According to this report, 46 MPs, including cabinet ministers, voted for the key amendments that will come into effect only after another round of voting and government approval. The second and final vote will take place in two weeks.
Non-Muslims found guilty under the new law face a jail term of not less than ten years, according to the bill.
Defendants who repent in court will be spared capital punishment but will get a jail sentence for five years and a fine of $36,000 or one of them, while repentance by those who repeat the crime is not acceptable, the bill says.
Opposition MP Ali al-Deqbasi said during the debate:
We do not want to execute people with opinions or thought because Islam respects these people … But we need this legislation because incidents of cursing God have increased. We need to deter them.
The bill becomes effective after the government accepts it, the emir signs it and it is published in the official gazette within one month.
Shiite MP Abdulhameed Dashti said the bill was unconstitutional and against the principles of Islam. Why are we trying to show Islam as a religion of death and blood when it is actually the opposite of that?
In March authorities arrested a Shiite man for allegedly cursing the Prophet Mohammed, his wife and some companions in a tweet. The suspect, Hamad al-Naqi, is being detained pending trial later this month.
Recently Kuwaiti courts have jailed both Sunni and Shiite activists for religious offences.
IHEU’s Freedom of Thought 2012: A Global Report on Discrimination Against Humanists, Atheists and the Non-religious has been published to mark Human Rights Day, Monday, December 10.
Freedom of Thought 2012 covers laws affecting freedom of conscience in 60 countries and lists numerous individual cases where atheists have been prosecuted for their beliefs in 2012. It reports on laws that deny atheists’ right to exist, curtail their freedom of belief and expression, revoke their right to citizenship, restrict their right to marry, obstruct their access to public education, prohibit them from holding public office, prevent them from working for the state, criminalize their criticism of religion, and execute them for leaving the religion of their parents.
The report highlights a sharp increase in arrests for “blasphemy” on social media this year.

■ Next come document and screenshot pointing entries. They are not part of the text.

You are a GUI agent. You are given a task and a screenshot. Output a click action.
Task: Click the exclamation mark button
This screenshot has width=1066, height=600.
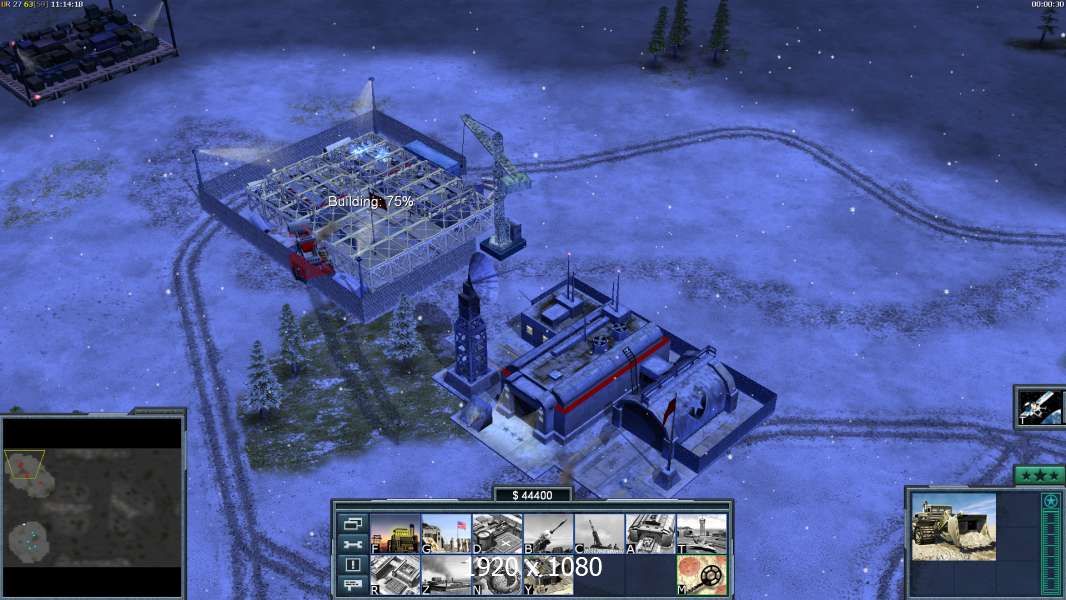(x=352, y=565)

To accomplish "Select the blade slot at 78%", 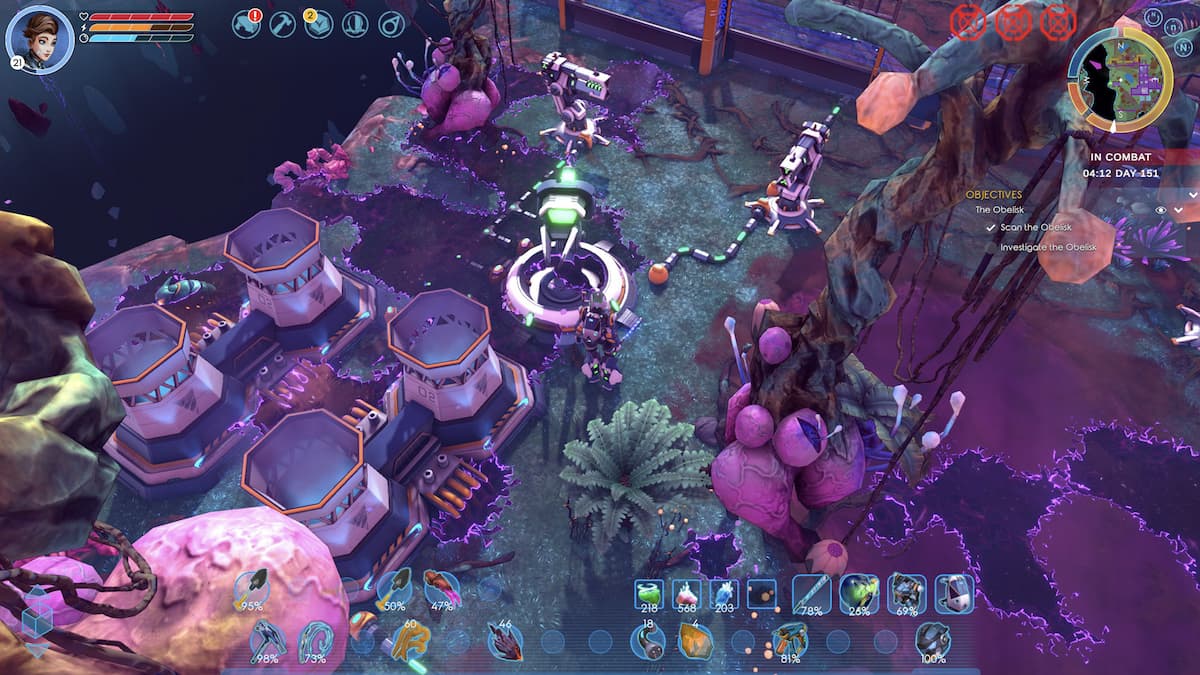I will [811, 593].
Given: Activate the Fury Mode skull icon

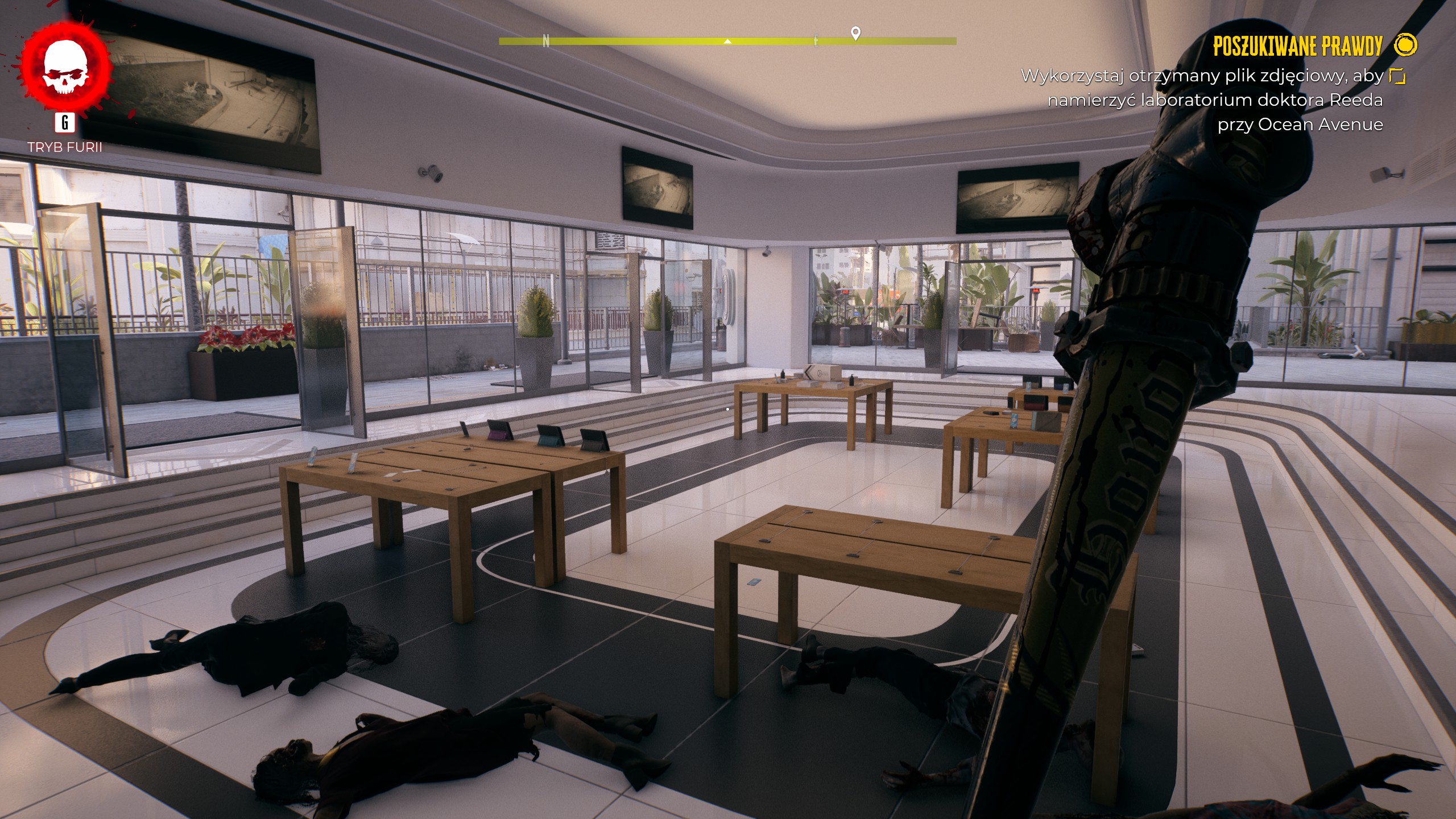Looking at the screenshot, I should click(65, 67).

The previous three years saw just three such cases, but in 2012 more than a dozen people in ten countries have been prosecuted for “blasphemy” on Facebook or Twitter
Said Matt Cherry, the report’s editor:
When 21st century technology collides with medieval blasphemy laws, it seems to be atheists who are getting hurt, as more of them go to prison for sharing their personal beliefs via social media.
Across the world the reactionary impulse to punish new ideas, or in some cases the merest expression of disbelief, recurs again and again. We even have a case in Tunisia of a journalist arrested for daring to criticize a proposed blasphemy law!

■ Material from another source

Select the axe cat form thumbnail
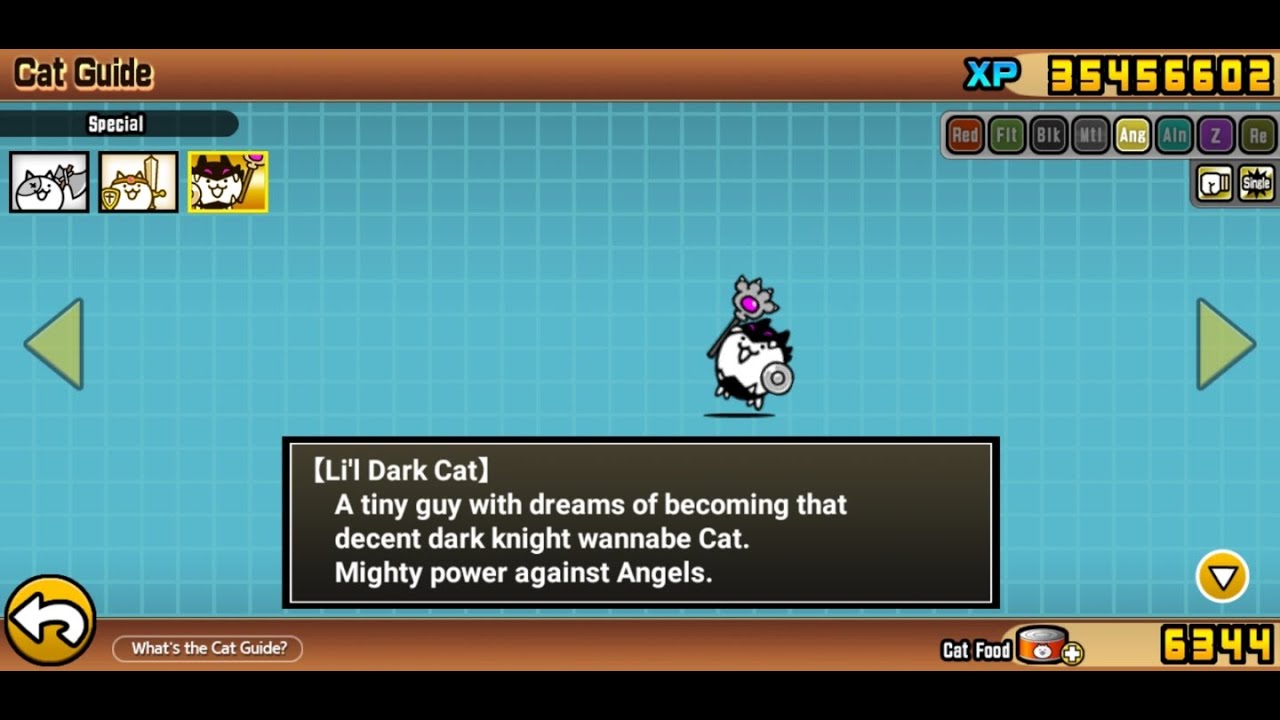This screenshot has height=720, width=1280. point(49,182)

The United Nations Special Rapporteur for Freedom of Religion or Belief, Professor Heiner Bielefeldt, welcomed the research. In a foreword to the report Bielefeldt notes that there is often “little awareness” that international human rights treaties mean freedom of conscience applies equally to:
Atheists, humanists and freethinkers and their convictions, practices and organizations. I am therefore delighted that for the first time the Humanist community has produced a global report on discrimination against atheists. I hope it will be given careful consideration by everyone concerned with freedom of religion or belief.